> [TEXT SEGMENT]:
With this bill the opposition is attempting to bring procedural fairness to the current furore over school closures and amalgamations in the fervent hope of a fairer outcome. This bill will introduce several new features to the regime for consultation and decision making about our ACT schools and it should mean that we will never again have to witness in this place a repetition of the disgraceful approach taken by the government over the past two months. The Chief Minister’s and Minister Barr’s recent displays are the immediate driving force for this bill but I am also spurred on by the prospect that, at the end of the day, the people of the ACT, the people who own these schools, will be left with better arrangements than those currently in sway.
The most basic element of this bill is to put a freeze on school closure decisions until the end of March next year. This is necessary so that the multitudes of people now aggrieved by this government can pursue fairness, ultimately perhaps through the more sophisticated procedural provisions of this bill, which I will touch on shortly. But a moratorium by itself is nothing more than a stay of execution, so the opposition has gone further and makes provisions in this bill for good process when it comes to school closures. These provisions are not a stunt but a product of a great deal of careful consideration that started when the government first broke its word and took its ham-fist to Ginninderra District high school and closed it. The most important aim of these new provisions is to give those affected by school closures and amalgamations the information and means of involvement to which they, as ACT citizens, are entitled. This is true both for consultation and for ministerial decisions about school closures and amalgamations.

Word and item position data:
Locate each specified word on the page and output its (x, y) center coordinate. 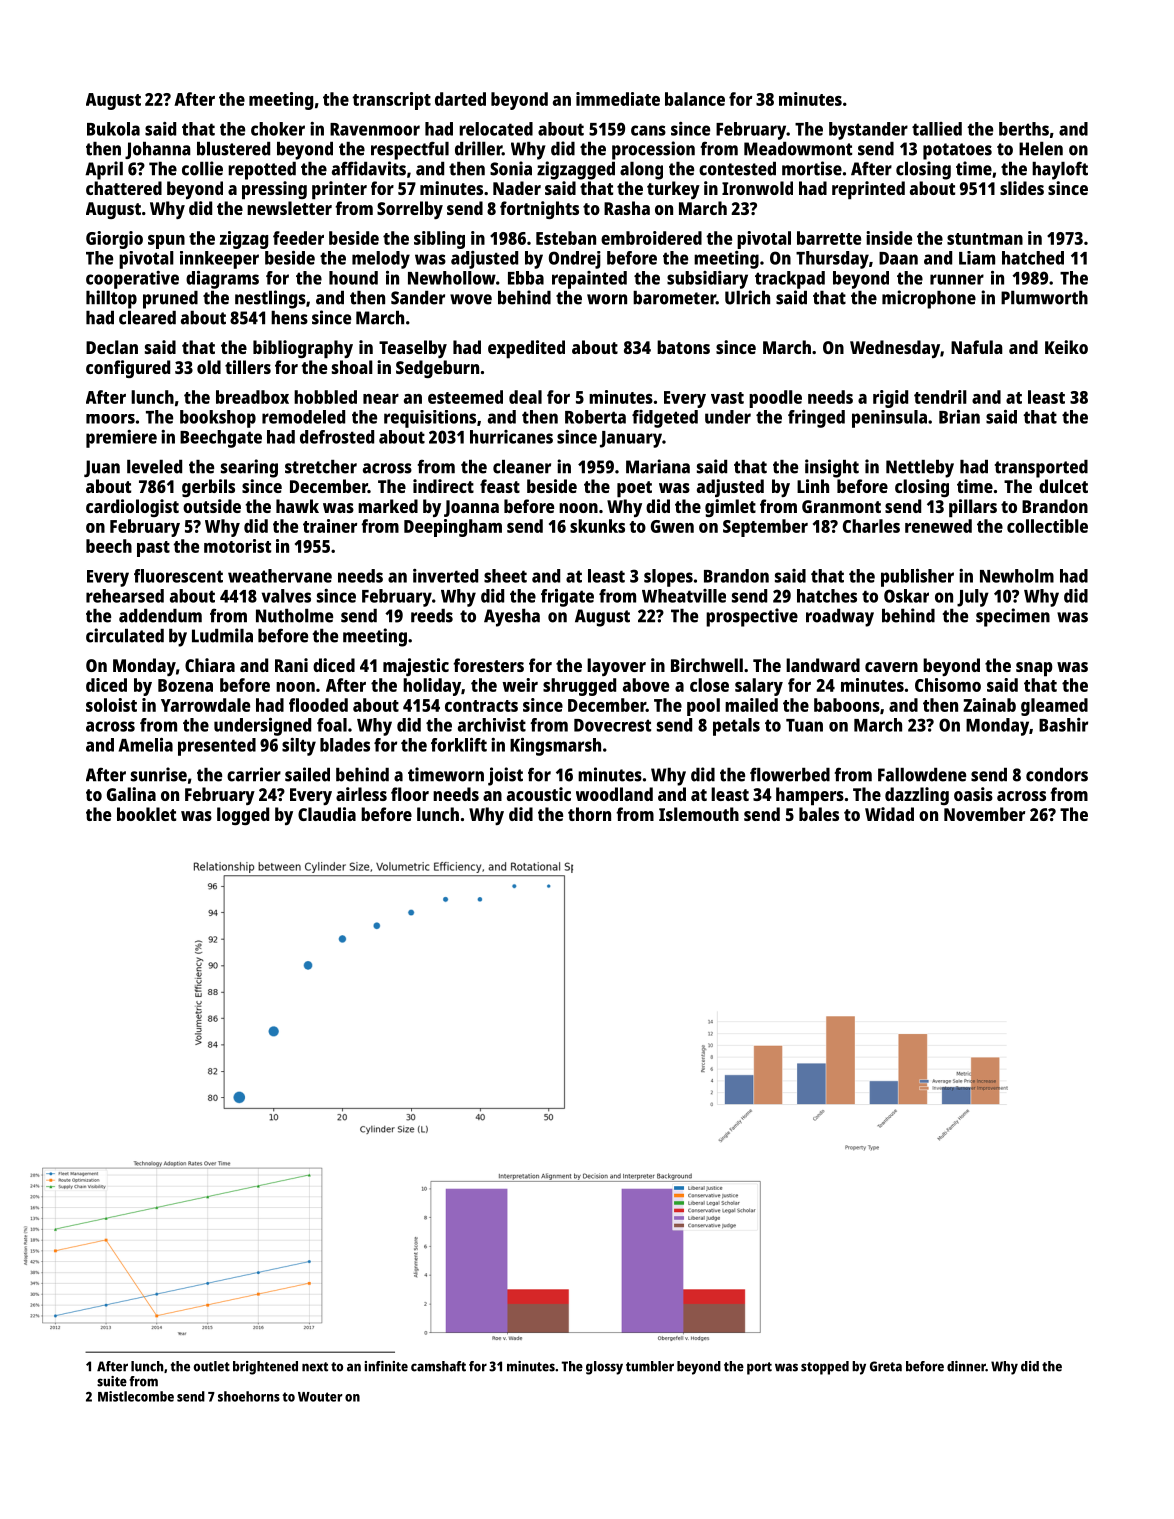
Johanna (158, 150)
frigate (567, 598)
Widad (889, 814)
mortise (812, 168)
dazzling (917, 796)
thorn (589, 814)
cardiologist (132, 508)
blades (345, 745)
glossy (604, 1368)
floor (410, 794)
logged (243, 816)
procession (653, 150)
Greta (886, 1366)
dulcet (1063, 486)
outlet (211, 1366)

> [COMPLETE THE FOLLOWING]:
• a. List each distinct name of a person, office holder, place, or institution that appears in the speech on school closures, giving each one only once.
• b. Quote the part of the school closures speech that opens with the words containing "With this bill" and closes with "currently in sway.".
The lines above are not needed for this work.

> [ANSWERS IN ORDER]:
• a.
ACT
Chief Minister
Minister Barr
Ginninderra District high school

• b.
With this bill the opposition is attempting to bring procedural fairness to the current furore over school closures and amalgamations in the fervent hope of a fairer outcome. This bill will introduce several new features to the regime for consultation and decision making about our ACT schools and it should mean that we will never again have to witness in this place a repetition of the disgraceful approach taken by the government over the past two months. The Chief Minister’s and Minister Barr’s recent displays are the immediate driving force for this bill but I am also spurred on by the prospect that, at the end of the day, the people of the ACT, the people who own these schools, will be left with better arrangements than those currently in sway.